# Magnetic chip remover/wand



## ddmunroe (Jun 11, 2014)

How many of you guys have one ?
Pickup chips then pull the handle to release all the swarf into a pail.
dd
http://www.hobby-machinist.com/showthread.php?t=10361
[video=youtube;g94Ql-MlnqM]https://www.youtube.com/watch?v=g94Ql-MlnqM[/video]


----------



## Don B (Jun 11, 2014)

ddmunroe said:


> How many of you guys have one ?
> Pickup chips then pull the handle to release all the swarf into a pail.
> dd



I'm not sure what thats worth but consider a cheap magnetic base, I have a base that would hardly hold it's own weight let alone trust mounting a dial to it, but it does work well for picking up chips.)


----------



## GK1918 (Jun 11, 2014)

Yes save those ole auto speaker magnets!!


----------



## JeepsAndGuns (Jun 11, 2014)

I use a small 2.5 gallon shop vac. Works great and will even suck the chips out of the small nooks and crannies.


----------



## X-RAY (Jun 11, 2014)

funny to see this post, as i just finished making one last week. saw how to do it on the net, forgot the site though. it does fairly well, even with wet, oily chips. made from scraps i had laying around. thought i saw commercial ones for $40 or so. ill try to find the place i copied it from.


----------



## chips&more (Jun 11, 2014)

When you go and wave that magnet around your lathe/machine. I would be concerned about magnetizing parts of your lathe with it.  And if you then magnetized your lathe, you are going to have steel chips sticking to it, making it even harder to clean! In my opinion, a bad idea. I’ll play it safe and use a brush and or vac. Besides, not everything I machine is magnetic and would not be picked up with a magnet anyway. I do not use shop air on my machines either.


----------



## ddmunroe (Jun 11, 2014)

chips&more said:


> When you go and wave that magnet around your lathe/machine. I would be concerned about magnetizing parts of your lathe with it.  And if you then magnetized your lathe, you are going to have steel chips sticking to it, making it even harder to clean! In my opinion, a bad idea. I’ll play it safe and use a brush and or vac. Besides, not everything I machine is magnetic and would not be picked up with a magnet anyway. I do not use shop air on my machines either.

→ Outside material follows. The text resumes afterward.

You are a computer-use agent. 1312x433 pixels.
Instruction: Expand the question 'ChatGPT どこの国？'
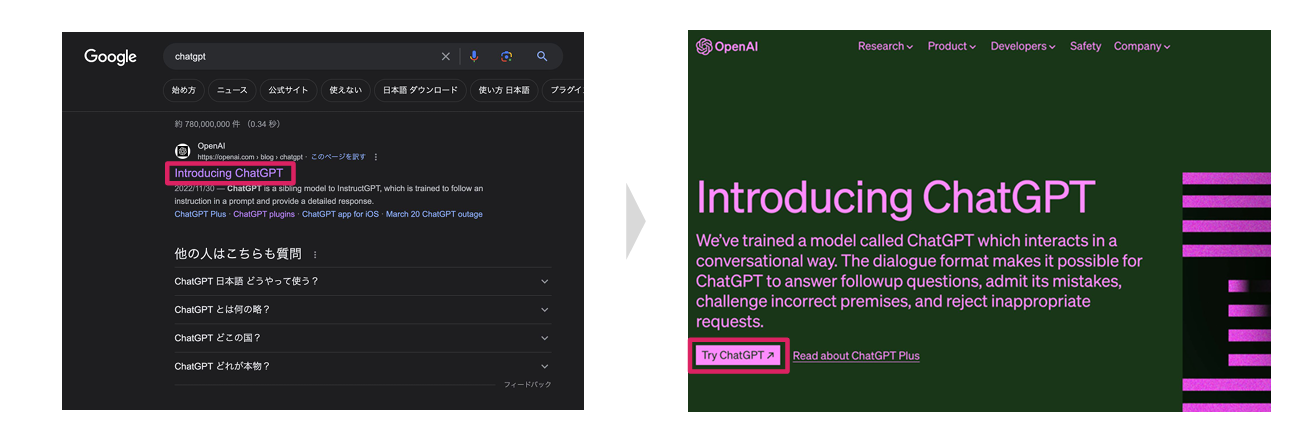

There is a knack to using it you don't contact machine parts just pick up chips...each time you rotate it with chips attached you lessen your chance of machine contact. Yes it does happen but in years no machine parts have become "magnetised"

Non magnetic machining would account for 1/2 % of all machining in a typical HB shop so I would vacuum in that case as previous poster mentioned. Which is a good idea. In my training we were not allowed to use compressed air, if you were caught you would be in some trouble !

Where it really comes in handy is when the chips are long and stringey and on the floor in hard access areas, put some gloves on and comb over the areas netting a quick catch. As you know sweeping those suckers they only get stuck in the sweeper / broom.


----------



## ddmunroe (Jun 11, 2014)

In reading the other thread where posters have made their own, I'm going to make a narrow version for the mills t slots.
I've been using neodium magnets for another application and think they would work well. Very strong for their size.
I buy them from Frenegy Magnets
http://www.frenergy.com.au/
dd


----------



## Fabrickator (Jun 12, 2014)

I use a shop vac for the most part cleaning off the mill and around the lathe.  For reaching into corners of the floor and around the drill press,  I use one of the Enco "Easy Grip" mag release pick up things and they work great.  Floor to trash can - no mess.

http://www.use-enco.com/CGI/INPDFF?PMPAGE=748&PMCTLG=00

If only someone could figure out how to make an aluminum magnet, they'd be rich!

:rubbinghands:


----------



## LEEQ (Jun 12, 2014)

I would also like one made to remove the cholesterol from my beloved diner breakfast)


----------



## Componenx (Sep 14, 2017)

I made a similar wand about 6 months ago using a thin wall aluminum tube and end cap, some PVC, a very strong neodymium magnet, and a 2" plexiglass round as a barrier.  Works great, but not for t-slots.  I mainly use it to get rid of the big piles that the shop vac can't handle.


----------



## savarin (Sep 15, 2017)

I made a similar "thing" for the floor.
http://www.hobby-machinist.com/thre...in-your-shop-today.14637/page-225#post-384440
last post on the page


----------



## killswitch505 (Sep 16, 2017)

Man I need one for stainless lol


----------